The following data has a line with "Vrywilliger (27, 2166)" and a line with "Journey Church, 40 Dae (64, 1006)". Write out exactly those lines and all the lines between them.

[Opening RECORD SET section]

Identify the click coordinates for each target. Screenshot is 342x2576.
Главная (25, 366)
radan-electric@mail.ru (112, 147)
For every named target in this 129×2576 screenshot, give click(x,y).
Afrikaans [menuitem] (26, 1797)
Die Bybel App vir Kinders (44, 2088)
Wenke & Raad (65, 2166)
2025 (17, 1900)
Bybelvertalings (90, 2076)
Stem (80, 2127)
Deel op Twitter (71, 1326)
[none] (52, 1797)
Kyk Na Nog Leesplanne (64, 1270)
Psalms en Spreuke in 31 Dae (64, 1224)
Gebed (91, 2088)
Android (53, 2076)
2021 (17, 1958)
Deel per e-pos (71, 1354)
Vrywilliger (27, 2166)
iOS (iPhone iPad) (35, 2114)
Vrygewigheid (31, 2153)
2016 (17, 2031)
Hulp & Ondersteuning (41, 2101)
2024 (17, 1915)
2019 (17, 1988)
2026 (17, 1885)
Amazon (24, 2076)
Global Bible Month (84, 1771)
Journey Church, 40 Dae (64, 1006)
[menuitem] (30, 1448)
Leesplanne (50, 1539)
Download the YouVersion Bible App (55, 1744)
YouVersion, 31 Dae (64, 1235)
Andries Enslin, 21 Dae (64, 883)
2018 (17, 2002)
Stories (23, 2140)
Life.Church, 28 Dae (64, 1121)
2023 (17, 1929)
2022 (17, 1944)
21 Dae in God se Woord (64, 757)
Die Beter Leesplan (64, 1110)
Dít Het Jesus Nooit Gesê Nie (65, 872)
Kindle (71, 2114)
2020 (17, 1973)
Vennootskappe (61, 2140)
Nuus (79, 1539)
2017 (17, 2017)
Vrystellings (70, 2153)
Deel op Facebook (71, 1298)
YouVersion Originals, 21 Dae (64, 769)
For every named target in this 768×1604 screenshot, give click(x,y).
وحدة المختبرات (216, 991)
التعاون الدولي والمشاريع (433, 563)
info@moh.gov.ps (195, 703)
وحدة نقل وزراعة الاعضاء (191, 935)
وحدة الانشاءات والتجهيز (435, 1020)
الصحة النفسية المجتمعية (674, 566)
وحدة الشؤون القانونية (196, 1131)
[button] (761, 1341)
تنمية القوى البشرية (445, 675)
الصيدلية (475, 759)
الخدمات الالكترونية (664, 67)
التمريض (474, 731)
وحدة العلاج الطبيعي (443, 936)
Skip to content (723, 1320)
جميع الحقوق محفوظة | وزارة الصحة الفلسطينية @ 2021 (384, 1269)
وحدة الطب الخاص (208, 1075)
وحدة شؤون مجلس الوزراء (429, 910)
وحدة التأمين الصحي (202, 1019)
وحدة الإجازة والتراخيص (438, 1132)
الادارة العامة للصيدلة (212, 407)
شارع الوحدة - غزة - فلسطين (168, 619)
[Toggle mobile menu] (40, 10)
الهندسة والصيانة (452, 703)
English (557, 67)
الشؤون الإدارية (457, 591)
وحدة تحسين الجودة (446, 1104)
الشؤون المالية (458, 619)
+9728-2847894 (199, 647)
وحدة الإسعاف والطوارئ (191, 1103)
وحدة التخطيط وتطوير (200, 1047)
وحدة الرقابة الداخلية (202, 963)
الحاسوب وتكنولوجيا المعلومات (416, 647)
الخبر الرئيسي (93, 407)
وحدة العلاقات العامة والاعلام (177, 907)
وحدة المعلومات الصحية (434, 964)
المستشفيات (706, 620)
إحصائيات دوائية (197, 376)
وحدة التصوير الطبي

[Closing RECORD SET section]

▶ **OUTPUT BELOW**
Vrywilliger (27, 2166)
iOS (iPhone iPad) (35, 2114)
Vrygewigheid (31, 2153)
2016 (17, 2031)
Hulp & Ondersteuning (41, 2101)
2024 (17, 1915)
2019 (17, 1988)
2026 (17, 1885)
Amazon (24, 2076)
Global Bible Month (84, 1771)
Journey Church, 40 Dae (64, 1006)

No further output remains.